Associate deputy attorney general Dan Collins will advise department officials on privacy issues

As had been widely expected, Attorney General John Ashcroft named a chief privacy officer for the Justice Department.

Ashcroft announced July 24 that associate deputy attorney general Dan Collins will advise senior department officials on privacy issues.
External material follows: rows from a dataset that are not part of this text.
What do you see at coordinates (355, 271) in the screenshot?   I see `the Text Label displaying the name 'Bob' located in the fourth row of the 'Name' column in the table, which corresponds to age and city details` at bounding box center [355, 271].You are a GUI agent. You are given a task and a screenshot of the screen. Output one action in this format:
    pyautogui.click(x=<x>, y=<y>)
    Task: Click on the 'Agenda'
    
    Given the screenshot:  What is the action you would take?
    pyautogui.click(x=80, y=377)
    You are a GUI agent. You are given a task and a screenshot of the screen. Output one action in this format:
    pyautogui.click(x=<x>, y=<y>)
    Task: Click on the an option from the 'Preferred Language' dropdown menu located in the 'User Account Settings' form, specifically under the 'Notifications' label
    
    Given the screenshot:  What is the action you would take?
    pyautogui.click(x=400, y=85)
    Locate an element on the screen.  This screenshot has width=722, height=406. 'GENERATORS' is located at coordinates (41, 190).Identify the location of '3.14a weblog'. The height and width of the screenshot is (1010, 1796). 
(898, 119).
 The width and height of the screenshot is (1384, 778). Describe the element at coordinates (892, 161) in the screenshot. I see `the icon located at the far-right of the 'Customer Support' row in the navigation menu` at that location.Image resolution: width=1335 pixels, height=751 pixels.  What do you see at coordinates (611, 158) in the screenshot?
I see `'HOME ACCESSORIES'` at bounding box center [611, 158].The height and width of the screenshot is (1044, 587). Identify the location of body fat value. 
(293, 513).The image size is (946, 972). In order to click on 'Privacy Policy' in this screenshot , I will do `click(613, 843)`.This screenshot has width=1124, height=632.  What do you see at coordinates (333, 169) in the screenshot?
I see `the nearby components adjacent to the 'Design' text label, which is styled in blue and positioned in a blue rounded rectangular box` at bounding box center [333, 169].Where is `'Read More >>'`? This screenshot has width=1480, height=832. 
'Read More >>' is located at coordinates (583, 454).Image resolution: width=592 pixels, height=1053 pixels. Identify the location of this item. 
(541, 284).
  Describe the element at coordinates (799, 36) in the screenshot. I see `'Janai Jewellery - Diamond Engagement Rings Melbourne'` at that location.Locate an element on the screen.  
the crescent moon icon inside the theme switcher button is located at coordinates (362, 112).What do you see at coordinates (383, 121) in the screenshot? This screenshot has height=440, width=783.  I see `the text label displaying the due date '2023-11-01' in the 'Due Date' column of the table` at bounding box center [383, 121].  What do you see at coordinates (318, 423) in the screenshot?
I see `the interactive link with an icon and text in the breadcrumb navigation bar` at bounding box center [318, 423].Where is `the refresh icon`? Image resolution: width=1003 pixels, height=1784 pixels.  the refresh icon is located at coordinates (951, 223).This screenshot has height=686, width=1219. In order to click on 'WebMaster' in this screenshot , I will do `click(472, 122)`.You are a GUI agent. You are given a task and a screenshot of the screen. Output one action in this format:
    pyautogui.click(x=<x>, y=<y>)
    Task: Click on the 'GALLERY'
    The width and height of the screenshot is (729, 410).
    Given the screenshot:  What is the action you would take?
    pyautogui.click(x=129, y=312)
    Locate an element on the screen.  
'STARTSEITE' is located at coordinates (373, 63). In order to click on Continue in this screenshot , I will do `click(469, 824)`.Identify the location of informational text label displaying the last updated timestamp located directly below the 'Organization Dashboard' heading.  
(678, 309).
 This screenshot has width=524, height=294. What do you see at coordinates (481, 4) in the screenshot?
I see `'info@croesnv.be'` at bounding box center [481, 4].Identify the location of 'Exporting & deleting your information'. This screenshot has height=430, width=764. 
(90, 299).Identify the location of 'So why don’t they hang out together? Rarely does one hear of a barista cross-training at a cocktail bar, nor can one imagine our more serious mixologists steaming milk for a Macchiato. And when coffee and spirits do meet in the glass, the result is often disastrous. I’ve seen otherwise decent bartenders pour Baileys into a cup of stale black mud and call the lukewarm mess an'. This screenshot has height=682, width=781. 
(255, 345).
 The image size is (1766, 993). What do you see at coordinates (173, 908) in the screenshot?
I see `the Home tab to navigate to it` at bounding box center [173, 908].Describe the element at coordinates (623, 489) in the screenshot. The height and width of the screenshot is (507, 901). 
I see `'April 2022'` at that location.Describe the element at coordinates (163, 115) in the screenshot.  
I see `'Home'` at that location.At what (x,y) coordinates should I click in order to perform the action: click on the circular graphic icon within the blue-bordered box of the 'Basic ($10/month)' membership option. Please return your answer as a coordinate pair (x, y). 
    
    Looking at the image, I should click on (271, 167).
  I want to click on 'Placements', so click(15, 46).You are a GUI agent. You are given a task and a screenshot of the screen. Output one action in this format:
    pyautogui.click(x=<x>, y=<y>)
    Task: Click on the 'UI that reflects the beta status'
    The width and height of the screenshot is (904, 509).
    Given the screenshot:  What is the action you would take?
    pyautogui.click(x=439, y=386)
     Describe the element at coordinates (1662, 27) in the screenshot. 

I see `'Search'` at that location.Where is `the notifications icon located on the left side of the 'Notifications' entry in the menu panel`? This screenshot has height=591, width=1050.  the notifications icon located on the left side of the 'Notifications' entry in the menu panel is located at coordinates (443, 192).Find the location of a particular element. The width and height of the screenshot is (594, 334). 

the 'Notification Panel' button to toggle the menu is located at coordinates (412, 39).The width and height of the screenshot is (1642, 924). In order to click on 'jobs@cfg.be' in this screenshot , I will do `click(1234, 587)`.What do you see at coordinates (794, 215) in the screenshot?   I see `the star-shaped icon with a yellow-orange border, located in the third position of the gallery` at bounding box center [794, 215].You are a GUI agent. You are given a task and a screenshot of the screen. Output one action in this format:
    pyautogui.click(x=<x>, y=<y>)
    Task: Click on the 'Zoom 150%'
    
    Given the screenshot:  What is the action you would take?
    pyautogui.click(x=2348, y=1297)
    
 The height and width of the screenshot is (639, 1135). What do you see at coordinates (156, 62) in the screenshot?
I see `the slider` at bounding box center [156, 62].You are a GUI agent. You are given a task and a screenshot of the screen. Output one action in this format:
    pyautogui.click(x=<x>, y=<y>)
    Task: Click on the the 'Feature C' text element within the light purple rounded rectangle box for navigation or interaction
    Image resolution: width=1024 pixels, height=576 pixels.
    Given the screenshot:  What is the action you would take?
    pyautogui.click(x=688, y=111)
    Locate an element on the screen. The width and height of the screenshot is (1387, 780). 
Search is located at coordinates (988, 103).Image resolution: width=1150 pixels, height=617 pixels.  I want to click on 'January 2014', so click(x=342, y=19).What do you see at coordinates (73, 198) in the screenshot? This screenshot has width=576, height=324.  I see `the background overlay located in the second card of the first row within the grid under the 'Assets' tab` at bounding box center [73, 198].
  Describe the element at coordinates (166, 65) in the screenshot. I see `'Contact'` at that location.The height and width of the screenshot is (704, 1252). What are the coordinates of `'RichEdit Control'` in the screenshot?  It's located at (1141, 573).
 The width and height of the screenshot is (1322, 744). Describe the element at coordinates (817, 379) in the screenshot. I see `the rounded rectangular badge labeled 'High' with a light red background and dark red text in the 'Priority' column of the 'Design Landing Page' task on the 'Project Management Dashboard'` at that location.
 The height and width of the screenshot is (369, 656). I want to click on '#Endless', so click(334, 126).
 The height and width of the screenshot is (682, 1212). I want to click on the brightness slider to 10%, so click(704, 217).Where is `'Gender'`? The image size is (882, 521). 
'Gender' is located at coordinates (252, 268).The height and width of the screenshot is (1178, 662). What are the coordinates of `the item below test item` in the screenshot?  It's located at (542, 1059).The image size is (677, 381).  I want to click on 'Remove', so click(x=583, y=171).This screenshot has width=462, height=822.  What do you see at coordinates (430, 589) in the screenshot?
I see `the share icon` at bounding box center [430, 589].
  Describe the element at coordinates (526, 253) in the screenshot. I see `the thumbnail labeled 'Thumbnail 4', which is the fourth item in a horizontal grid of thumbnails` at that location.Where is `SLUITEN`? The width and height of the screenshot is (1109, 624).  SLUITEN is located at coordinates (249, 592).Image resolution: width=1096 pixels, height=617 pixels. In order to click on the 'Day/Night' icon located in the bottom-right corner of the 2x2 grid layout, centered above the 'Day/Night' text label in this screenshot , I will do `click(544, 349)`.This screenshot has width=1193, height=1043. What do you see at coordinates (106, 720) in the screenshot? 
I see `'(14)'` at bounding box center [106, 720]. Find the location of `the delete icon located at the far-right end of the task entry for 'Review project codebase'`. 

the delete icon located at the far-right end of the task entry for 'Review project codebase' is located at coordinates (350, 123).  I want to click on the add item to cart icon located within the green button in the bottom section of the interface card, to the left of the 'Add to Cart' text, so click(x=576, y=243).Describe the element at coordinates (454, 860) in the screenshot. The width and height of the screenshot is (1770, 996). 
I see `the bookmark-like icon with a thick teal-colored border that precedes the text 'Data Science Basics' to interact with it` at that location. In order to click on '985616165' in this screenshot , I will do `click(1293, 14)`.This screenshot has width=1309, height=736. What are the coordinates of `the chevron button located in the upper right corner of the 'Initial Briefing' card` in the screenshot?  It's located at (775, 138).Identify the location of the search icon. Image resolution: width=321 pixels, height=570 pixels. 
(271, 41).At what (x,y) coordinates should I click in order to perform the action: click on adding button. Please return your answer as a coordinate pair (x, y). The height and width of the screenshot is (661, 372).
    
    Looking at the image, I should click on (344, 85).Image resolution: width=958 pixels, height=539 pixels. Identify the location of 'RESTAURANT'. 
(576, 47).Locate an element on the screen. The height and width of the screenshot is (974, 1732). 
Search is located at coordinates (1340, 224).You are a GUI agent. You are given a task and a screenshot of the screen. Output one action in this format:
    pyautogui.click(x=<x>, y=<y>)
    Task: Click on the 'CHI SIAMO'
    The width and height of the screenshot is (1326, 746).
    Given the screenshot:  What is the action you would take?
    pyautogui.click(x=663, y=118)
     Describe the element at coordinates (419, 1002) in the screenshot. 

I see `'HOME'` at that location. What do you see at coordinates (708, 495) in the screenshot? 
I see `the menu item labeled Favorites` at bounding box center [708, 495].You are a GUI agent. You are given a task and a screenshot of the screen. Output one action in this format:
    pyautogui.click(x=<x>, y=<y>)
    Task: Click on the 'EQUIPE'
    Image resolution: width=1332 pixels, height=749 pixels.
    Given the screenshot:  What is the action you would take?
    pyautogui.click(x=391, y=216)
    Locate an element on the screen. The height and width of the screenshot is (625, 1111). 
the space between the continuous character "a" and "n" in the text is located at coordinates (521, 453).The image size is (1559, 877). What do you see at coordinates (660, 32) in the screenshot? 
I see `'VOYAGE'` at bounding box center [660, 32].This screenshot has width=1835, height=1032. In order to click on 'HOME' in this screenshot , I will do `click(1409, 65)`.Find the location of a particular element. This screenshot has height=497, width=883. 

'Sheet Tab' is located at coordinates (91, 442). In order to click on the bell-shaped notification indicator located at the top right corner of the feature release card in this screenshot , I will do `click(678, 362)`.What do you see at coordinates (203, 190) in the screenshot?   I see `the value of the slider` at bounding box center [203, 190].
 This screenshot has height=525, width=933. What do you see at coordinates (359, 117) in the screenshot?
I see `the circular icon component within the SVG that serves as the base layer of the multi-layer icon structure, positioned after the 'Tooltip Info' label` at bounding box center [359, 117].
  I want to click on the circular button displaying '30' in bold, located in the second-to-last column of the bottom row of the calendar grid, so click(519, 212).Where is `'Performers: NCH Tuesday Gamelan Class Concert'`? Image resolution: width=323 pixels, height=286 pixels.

Ashcroft listed several specific matters that Collins will address:

* The privacy implications of technologies used by law enforcement agencies in the investigation of crime.

* The department's obligation to comply with laws protecting the privacy of the information it acquires in the course of its operations.

* The department's responsibility to enforce existing laws protecting personal privacy from unlawful invasion, whether in the public or private sector.

* Consideration of new legislation or regulations to address important privacy issues.

"As new technologies and scientific developments emerge, we are faced with new challenges to citizens' privacy rights," Ashcroft said. "I trust him to make certain we are taking precautions to protect the right to privacy that every American deserves."

During a meeting in April, Ashcroft told privacy advocates that he was going to name a department privacy czar.

"It is not surprising that he took this seriously and followed up on his commitment to get somebody in place," said Ari Schwartz, a policy analyst for the Center for Democracy and Technology, a Washington, D.C., privacy group. "In the Senate, Attorney General Ashcroft took the issue of privacy very seriously. It was one of the major things he focused on."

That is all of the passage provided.